__Available records__.
>> BEGIN

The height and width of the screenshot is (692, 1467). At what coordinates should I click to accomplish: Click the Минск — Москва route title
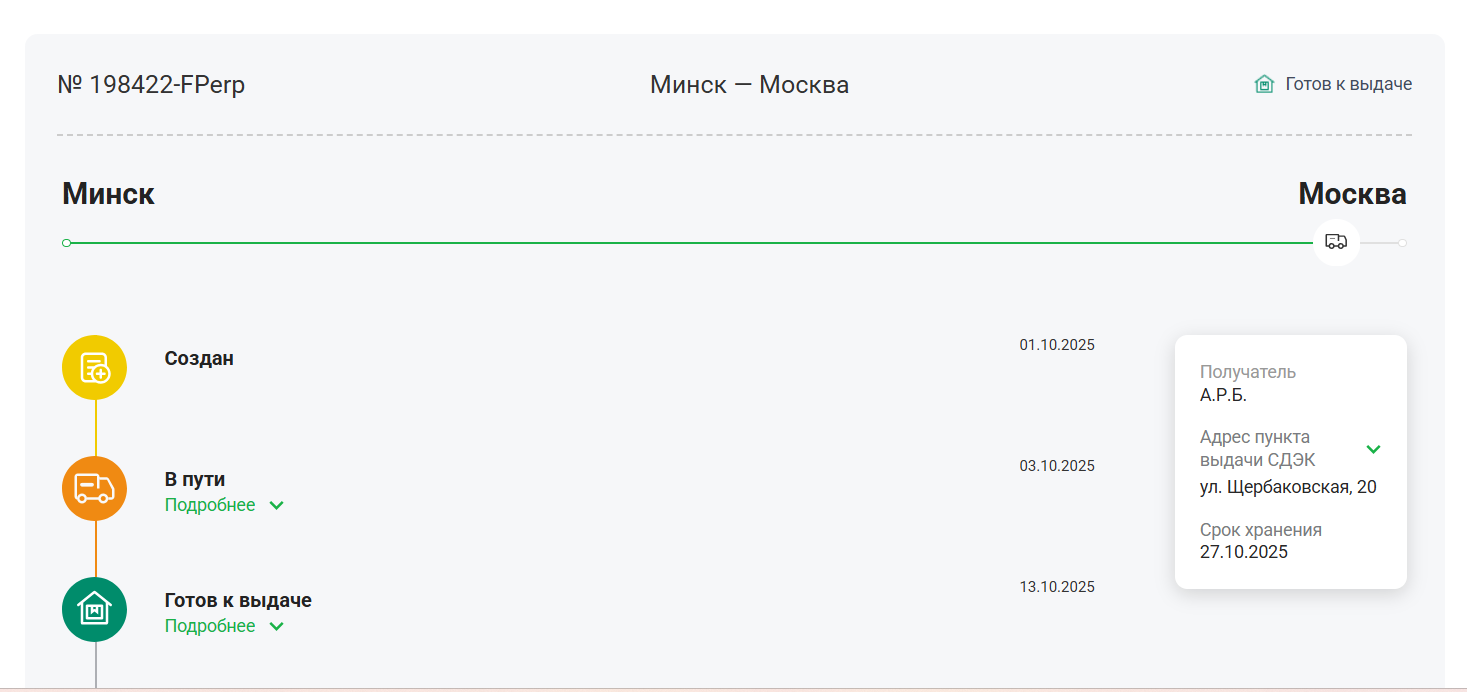(749, 85)
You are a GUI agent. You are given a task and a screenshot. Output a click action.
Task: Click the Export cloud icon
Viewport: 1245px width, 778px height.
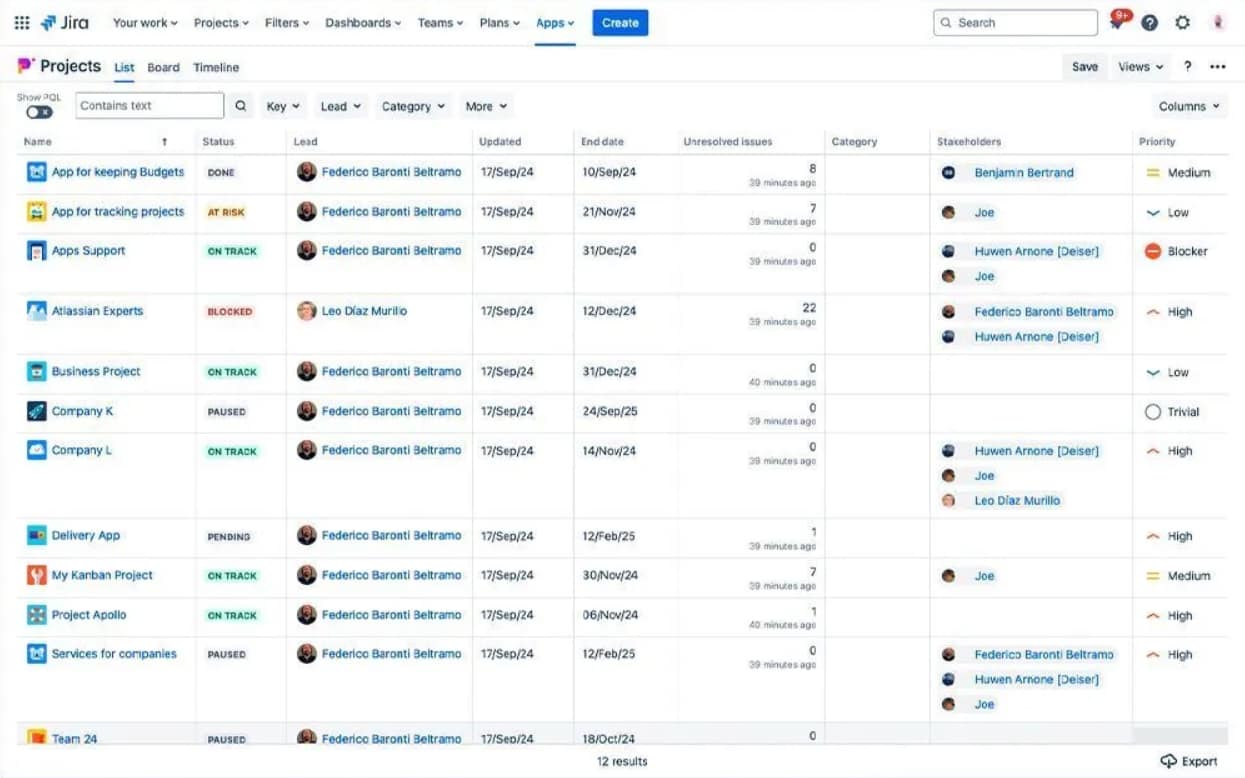(x=1168, y=761)
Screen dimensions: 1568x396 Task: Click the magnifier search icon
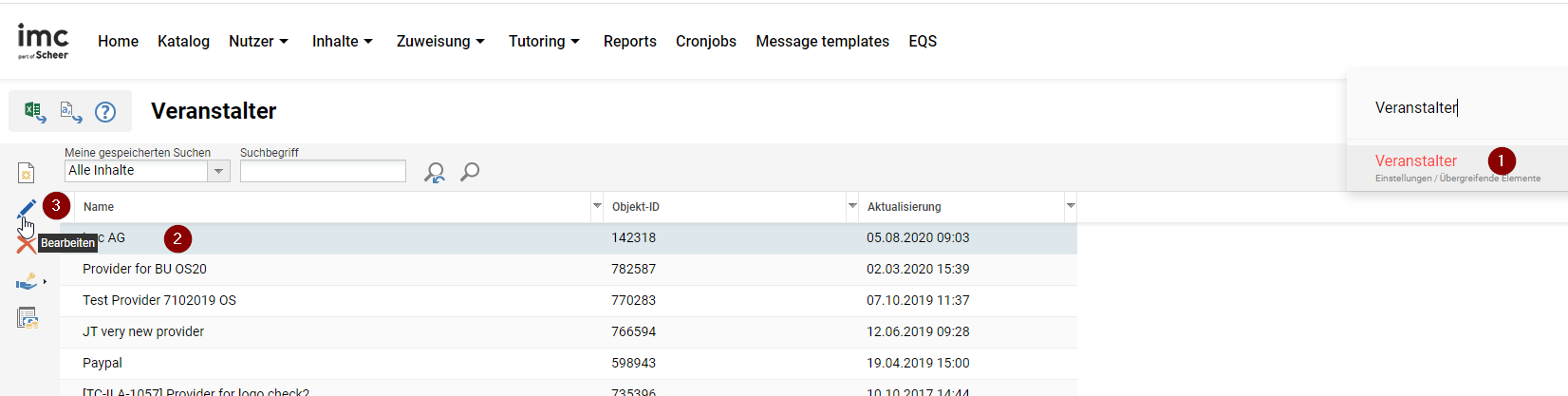470,172
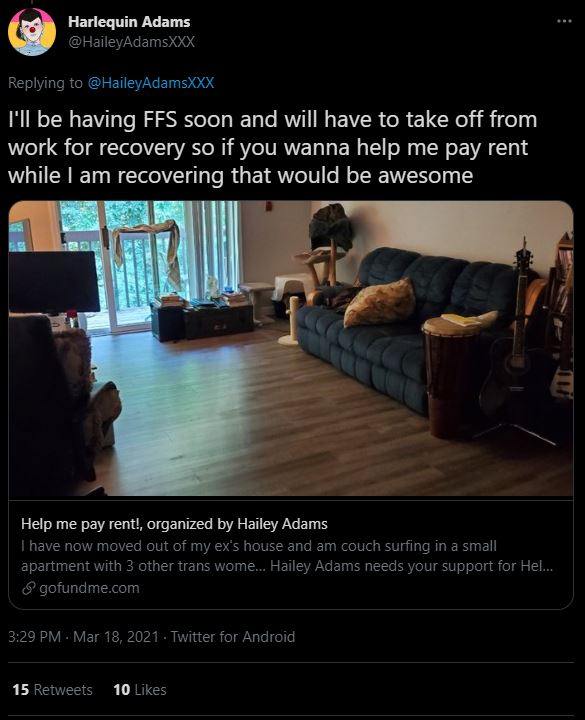Open the Harlequin Adams display name
Screen dimensions: 585x720
pyautogui.click(x=129, y=22)
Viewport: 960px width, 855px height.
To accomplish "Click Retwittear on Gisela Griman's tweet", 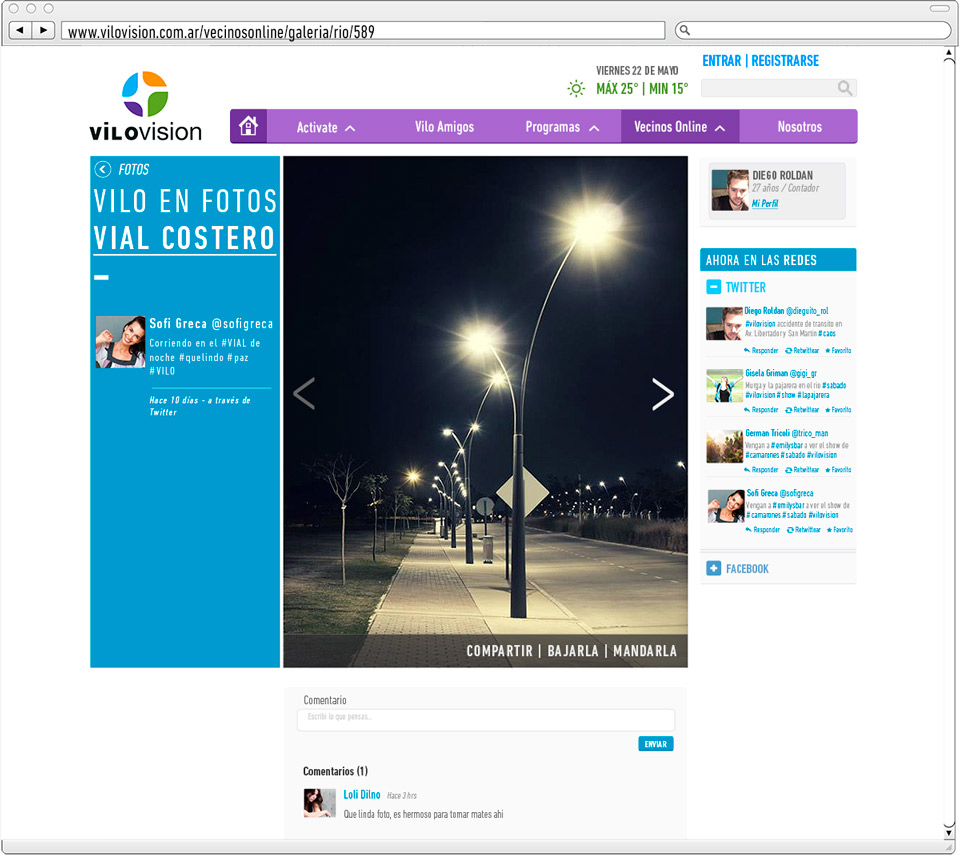I will tap(803, 410).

>> END

__Goal__. Retype the records from the very beginning through the line containing "(x=1168, y=761)", that line included, and leave out the pictures.

__Answer to this problem__.
The height and width of the screenshot is (692, 1467). At what coordinates should I click to accomplish: Click the Минск — Москва route title
(749, 85)
You are a GUI agent. You are given a task and a screenshot. Output a click action.
Task: Click the Export cloud icon
Viewport: 1245px width, 778px height.
(x=1168, y=761)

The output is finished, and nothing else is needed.